(Minghui.org) Master Li said in Zhuan Falun,

“There was a person who was walking on the street with my book in his hand, yelling, “With Teacher Li’s protection, I’m not afraid of being hit by a car.” That was undermining Dafa. This type of person will not be protected. Actually, a true cultivator would not do such a thing.”(“Lecture Three,” Zhuan Falun)

I was shocked the first time I read these words, and thought, “Who would do that?” I thought I would never be like this person, so what Master said did not apply to me. However, with further Fa study and cultivation, I noticed that I indeed had such inappropriate notions.

One day, I saw an unusual hair growing on my body. I didn’t like the look of it, so I dug it out. A small piece of skin was also torn off. When I saw the damaged skin, I thought, “Why is it that I don’t care about picking out the hair and damaging my skin?”

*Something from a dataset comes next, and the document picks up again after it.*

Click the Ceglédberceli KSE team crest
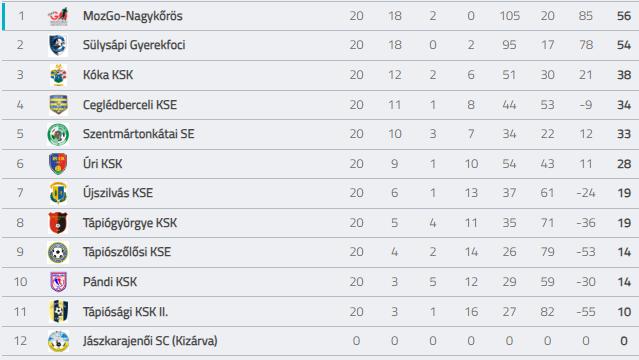Screen dimensions: 639x360 pyautogui.click(x=58, y=105)
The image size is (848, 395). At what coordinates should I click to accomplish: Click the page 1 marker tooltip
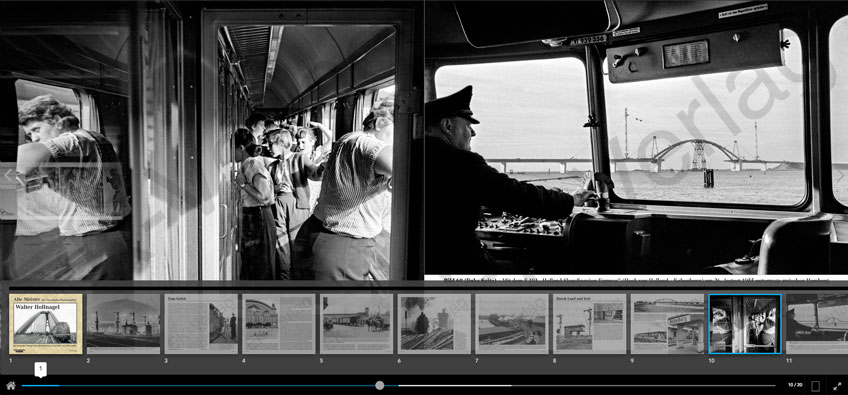(41, 369)
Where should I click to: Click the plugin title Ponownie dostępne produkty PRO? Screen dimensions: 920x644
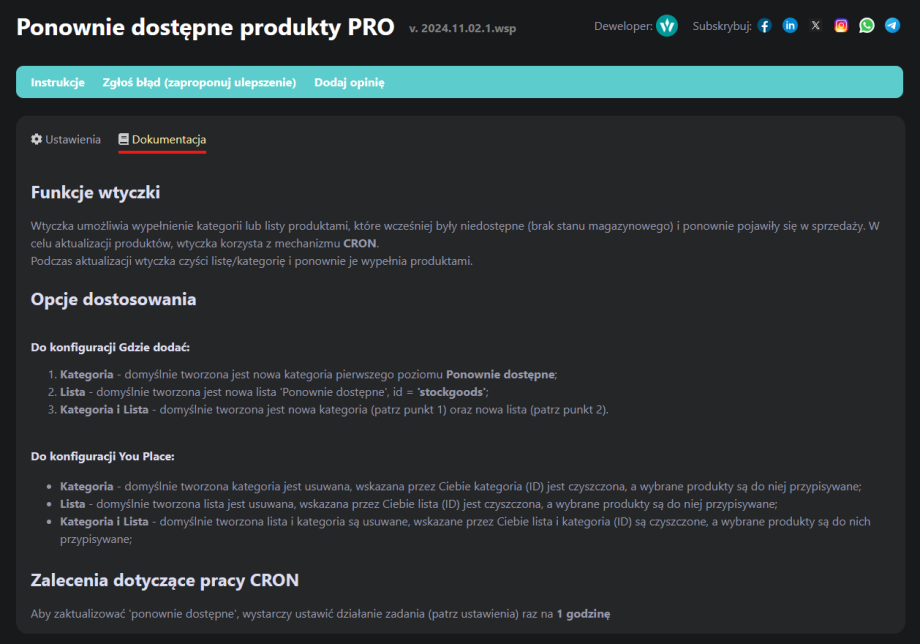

Looking within, I realized that even though it appeared to be a small thing, it showed I had unrighteous thoughts similar to the man Master talked about. I thought that Falun Dafa practitioners’ bodies were extraordinary. They would not get sick or infected—that’s why I picked at my skin so casually.

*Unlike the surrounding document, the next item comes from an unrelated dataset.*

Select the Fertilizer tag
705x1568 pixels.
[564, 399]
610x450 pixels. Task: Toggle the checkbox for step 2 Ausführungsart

I was shocked to realize that I actually had this wrong thought. Digging even deeper, I found that I had a wrong mindset, thinking that since I had Master and Dafa protecting me, nothing dangerous or bad would happen to me. As a result, I felt I could do anything I wanted without worrying about the consequences. Such a wrong attitude is no different than acting wantonly while thinking that Master and Dafa would protect me. I was actually using Master’s and Dafa’s protection as an excuse to indulge my selfishness and demon nature. This mindset goes directly against the characteristics of the universe.

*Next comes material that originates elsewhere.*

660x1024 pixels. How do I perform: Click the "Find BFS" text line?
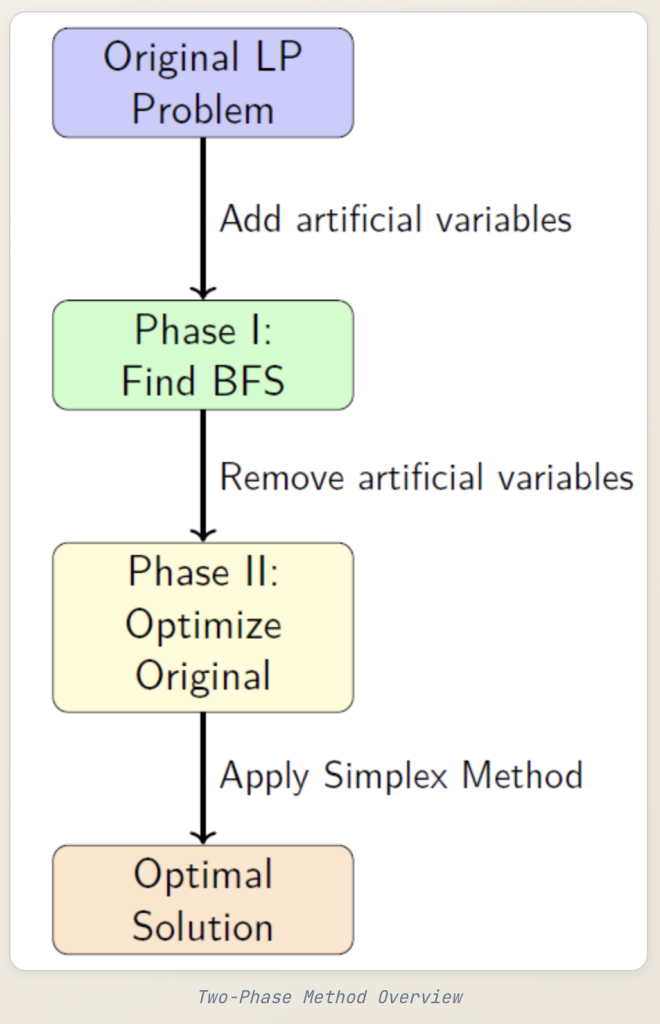(x=203, y=381)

I also recalled some incidents in the past when I dared to do things that could lead to injuries. I held the same mentality, thinking that nothing would happen to me. Master is protecting me, so even if something bad happened, it would not be serious. I also ate a lot of cold food or stayed up really late. I was not afraid of anything because I had Master’s protection.

Due to my wrong thinking and actions, I experienced some health issues. Still, I didn’t realize my problem and wondered why my health was affected. Shouldn’t I be free from all this? In my heart, I began to waver and had some doubts about the Fa.

Searching my inner self even deeper, I realized that I was holding onto the thought that Master would protect me under any circumstances. When things didn’t turn out the way I thought they should, I complained and wonder why Master didn’t protect me. I began to doubt the power of Dafa. If I continued thinking that way, I would be showing disrespect to Master and the Fa.

I remember when my body felt itchy, or I was bitten by a mosquito, or my ears itched, I would scratch as hard as I could. I behaved that way because even though I studied the Fa, I didn’t truly understand the Fa principles and didn’t know how to cultivate myself. As a result, I still held onto resentment and had very little forbearance. When I felt itchy, I scratched as hard as I could, as if doing that was getting rid of my resentment. My behavior was also a manifestation of my demon nature. My wrong understanding of Master’s protection made my venting my hatred even more amoral.

With such a wrong mindset, my health was damaged. Even though I was aware of Master’s hints, I still failed to rectify my wrong thoughts, thinking that I would regain my health regardless.

When things didn’t happen the way I hoped they would, and when I began having hearing problems, instead of elevating my understanding based on the Fa principles, I began to think like an everyday person. Even though I didn’t dare to hold any disrespectful thoughts toward Master and Dafa on the surface, I developed many bad thoughts. I’m happy that I now realize my hidden attachments before I slipped into an even more dangerous state.

After digging deeper, I realized that I have been treating Master’s compassion and the power of Dafa as a shield, under which I can do anything I want to do without having to worry about the consequences. When my selfish actions were not protected as I expected they would be, I started to feel unbalanced and began harboring resentment, as if Master and Dafa owed me something. I realized that behind my thinking was selfishness, and I was trying to use Master and Dafa to satisfy my selfish desires. This extremely wicked thinking showed that I deviated from the Fa.

Now that I have dug out this attachment, I see it in my other behavior. There are no small matters in cultivation, and behind these small things, are significant loopholes, which must be let go of through xinxing cultivation. I failed to do so for a long time. I was in the wrong, and I failed to live up to Master’s expectations. I’m determined to rectify myself and let go of those bad thoughts and attachments through cultivation.